**PROBLEM:**
Of the entries below, restate word for word only the section that runs from the line with "Task: Click the -1 score badge for Bekirian" to the line with "Open janvomacka@email.cz email", counting both ends.
[RECORDS PROVIDED Boundary: Start]
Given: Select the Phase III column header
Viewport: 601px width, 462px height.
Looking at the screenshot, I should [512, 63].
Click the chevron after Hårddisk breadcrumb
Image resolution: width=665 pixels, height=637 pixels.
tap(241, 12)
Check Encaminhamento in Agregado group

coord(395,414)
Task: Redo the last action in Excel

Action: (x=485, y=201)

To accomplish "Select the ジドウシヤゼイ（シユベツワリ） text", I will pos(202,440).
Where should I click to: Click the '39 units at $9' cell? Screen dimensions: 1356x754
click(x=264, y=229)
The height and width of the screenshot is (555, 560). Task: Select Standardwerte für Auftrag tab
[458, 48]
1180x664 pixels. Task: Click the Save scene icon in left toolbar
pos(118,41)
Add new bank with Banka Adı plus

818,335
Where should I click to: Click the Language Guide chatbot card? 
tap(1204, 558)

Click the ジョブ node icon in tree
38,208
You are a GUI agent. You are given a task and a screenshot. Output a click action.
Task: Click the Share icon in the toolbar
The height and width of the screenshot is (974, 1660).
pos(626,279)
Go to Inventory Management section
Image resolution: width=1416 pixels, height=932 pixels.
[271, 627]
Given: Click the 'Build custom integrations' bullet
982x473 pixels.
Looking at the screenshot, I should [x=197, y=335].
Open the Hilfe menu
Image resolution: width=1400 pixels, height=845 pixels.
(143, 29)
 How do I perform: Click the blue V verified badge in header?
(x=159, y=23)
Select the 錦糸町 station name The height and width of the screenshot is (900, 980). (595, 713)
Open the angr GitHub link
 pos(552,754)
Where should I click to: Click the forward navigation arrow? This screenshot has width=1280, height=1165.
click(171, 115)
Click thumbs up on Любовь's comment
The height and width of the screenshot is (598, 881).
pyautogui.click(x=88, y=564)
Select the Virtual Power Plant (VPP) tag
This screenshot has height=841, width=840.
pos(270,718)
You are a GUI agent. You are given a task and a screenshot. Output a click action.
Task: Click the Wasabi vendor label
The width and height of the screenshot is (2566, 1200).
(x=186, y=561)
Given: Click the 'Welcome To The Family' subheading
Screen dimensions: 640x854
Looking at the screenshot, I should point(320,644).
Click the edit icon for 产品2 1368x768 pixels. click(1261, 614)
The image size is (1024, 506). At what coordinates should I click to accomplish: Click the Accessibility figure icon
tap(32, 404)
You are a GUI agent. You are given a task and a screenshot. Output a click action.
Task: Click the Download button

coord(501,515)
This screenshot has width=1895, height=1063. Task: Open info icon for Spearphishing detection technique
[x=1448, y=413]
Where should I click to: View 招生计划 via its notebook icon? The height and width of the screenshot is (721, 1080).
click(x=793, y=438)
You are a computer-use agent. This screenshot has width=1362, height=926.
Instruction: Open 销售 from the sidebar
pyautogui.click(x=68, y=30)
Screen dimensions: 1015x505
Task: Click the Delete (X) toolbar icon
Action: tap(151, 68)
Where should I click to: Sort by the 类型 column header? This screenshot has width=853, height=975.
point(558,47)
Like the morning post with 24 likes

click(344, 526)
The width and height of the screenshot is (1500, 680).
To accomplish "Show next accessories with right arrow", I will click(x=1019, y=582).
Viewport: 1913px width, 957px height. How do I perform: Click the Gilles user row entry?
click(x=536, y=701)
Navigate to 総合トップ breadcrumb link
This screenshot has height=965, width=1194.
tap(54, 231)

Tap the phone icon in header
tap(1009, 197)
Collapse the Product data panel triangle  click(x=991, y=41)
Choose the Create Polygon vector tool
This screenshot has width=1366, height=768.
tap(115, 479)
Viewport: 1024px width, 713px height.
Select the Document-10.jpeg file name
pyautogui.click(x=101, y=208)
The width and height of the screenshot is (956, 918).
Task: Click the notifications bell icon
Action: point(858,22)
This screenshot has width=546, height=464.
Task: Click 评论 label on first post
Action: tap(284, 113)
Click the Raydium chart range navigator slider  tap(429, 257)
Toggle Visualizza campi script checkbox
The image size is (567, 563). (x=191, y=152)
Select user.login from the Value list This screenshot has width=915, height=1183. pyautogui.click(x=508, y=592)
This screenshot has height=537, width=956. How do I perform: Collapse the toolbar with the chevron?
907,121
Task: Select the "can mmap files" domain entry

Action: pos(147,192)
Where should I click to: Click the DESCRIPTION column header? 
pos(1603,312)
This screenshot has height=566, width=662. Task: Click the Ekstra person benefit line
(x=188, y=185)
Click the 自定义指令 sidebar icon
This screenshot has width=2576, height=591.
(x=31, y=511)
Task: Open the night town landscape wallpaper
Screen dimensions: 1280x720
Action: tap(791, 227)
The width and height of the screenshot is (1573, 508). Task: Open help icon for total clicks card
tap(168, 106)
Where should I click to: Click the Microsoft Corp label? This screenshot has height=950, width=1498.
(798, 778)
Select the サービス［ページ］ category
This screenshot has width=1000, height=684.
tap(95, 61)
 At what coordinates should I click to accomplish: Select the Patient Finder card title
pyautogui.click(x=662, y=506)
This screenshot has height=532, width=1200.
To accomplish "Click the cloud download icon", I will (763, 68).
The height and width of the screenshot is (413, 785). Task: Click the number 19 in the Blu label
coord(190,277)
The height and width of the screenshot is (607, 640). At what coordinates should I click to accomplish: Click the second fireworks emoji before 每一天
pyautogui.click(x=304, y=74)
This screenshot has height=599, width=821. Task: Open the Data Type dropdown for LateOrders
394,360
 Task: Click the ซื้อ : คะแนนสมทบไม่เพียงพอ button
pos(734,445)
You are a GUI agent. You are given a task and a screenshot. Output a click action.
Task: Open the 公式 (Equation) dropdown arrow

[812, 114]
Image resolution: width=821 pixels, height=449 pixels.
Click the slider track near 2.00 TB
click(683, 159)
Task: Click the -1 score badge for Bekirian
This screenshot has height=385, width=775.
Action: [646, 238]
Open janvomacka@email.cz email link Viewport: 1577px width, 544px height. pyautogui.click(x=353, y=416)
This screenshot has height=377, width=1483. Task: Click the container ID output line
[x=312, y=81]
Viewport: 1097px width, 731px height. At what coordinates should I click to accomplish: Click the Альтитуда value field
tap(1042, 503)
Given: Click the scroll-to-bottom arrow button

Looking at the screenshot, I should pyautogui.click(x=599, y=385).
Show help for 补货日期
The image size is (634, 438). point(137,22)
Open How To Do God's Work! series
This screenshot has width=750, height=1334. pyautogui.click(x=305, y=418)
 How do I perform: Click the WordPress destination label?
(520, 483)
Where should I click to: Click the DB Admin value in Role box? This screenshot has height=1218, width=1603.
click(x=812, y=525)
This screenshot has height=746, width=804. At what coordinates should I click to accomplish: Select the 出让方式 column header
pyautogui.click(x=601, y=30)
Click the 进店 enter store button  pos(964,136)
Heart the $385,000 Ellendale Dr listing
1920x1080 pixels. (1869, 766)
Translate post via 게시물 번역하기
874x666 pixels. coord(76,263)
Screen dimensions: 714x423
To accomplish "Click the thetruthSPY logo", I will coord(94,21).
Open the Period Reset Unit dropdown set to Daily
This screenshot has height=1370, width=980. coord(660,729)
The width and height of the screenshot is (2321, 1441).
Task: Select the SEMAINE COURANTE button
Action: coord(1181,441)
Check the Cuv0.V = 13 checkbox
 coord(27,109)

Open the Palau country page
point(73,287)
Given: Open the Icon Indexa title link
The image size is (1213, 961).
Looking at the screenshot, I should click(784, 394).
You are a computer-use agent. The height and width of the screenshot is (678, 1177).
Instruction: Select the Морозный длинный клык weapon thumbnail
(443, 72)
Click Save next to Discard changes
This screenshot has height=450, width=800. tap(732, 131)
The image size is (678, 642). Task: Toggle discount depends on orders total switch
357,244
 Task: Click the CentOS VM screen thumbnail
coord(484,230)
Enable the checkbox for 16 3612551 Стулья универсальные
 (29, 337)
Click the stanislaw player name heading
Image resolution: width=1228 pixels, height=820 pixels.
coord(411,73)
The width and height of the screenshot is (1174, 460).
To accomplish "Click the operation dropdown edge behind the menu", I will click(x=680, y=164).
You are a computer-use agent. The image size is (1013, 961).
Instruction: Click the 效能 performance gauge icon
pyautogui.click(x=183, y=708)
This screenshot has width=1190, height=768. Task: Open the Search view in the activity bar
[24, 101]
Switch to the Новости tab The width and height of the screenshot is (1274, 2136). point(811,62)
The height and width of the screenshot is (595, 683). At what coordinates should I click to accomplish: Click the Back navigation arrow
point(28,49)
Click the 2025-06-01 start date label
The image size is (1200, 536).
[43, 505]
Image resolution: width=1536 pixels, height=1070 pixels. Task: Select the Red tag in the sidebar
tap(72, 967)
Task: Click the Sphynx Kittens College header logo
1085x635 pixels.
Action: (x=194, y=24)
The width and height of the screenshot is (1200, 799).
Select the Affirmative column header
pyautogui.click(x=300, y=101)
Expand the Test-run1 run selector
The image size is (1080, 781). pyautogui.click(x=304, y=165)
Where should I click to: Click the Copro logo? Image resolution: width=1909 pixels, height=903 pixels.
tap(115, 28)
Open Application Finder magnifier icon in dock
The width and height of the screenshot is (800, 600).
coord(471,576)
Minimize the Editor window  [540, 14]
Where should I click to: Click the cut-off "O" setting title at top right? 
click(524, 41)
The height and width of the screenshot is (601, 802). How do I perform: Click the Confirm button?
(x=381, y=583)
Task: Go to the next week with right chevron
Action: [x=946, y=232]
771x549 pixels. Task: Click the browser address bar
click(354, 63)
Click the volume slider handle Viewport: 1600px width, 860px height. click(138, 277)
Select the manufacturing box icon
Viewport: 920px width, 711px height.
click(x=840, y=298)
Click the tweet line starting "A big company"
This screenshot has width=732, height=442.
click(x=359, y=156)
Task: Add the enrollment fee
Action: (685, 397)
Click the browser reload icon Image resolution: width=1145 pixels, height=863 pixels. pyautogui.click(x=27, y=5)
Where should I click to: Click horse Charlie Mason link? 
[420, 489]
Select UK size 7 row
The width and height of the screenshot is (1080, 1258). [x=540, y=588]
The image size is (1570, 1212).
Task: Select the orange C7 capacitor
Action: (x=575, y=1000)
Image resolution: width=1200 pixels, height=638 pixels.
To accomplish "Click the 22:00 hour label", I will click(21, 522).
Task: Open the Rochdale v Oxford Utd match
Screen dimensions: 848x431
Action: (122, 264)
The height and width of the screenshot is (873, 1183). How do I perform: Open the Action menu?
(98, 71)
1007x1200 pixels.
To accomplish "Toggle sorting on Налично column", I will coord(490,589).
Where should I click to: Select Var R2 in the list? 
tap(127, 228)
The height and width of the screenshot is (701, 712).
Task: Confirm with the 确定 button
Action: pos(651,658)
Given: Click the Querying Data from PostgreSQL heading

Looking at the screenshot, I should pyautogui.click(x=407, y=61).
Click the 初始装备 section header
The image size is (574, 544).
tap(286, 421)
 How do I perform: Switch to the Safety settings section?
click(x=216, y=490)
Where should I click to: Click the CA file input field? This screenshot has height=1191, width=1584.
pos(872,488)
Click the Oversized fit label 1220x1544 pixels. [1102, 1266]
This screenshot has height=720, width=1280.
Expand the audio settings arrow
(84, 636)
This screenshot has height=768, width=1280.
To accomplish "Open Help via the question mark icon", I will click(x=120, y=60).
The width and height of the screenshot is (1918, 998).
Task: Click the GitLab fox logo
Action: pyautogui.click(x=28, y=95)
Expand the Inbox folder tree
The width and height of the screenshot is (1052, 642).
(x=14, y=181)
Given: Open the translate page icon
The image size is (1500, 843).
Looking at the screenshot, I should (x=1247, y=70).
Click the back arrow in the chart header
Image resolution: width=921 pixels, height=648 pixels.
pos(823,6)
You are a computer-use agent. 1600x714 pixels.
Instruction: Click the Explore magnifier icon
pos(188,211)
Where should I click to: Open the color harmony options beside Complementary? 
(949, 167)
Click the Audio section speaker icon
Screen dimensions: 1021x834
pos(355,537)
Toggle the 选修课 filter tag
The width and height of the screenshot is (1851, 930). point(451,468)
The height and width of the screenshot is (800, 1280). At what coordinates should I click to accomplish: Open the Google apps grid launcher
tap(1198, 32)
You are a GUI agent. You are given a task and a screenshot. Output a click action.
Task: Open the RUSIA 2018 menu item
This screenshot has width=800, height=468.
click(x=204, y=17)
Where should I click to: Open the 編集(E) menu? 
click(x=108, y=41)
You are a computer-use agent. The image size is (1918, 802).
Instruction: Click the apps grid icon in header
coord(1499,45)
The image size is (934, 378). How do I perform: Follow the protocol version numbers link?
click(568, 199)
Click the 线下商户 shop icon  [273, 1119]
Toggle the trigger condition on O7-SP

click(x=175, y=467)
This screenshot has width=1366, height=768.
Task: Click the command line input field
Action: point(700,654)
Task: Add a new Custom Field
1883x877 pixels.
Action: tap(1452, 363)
[RECORDS PROVIDED Boundary: End]
**EXERCISE RESPONSE:**
Task: Click the -1 score badge for Bekirian
This screenshot has height=385, width=775.
Action: [646, 238]
Open janvomacka@email.cz email link Viewport: 1577px width, 544px height. pyautogui.click(x=353, y=416)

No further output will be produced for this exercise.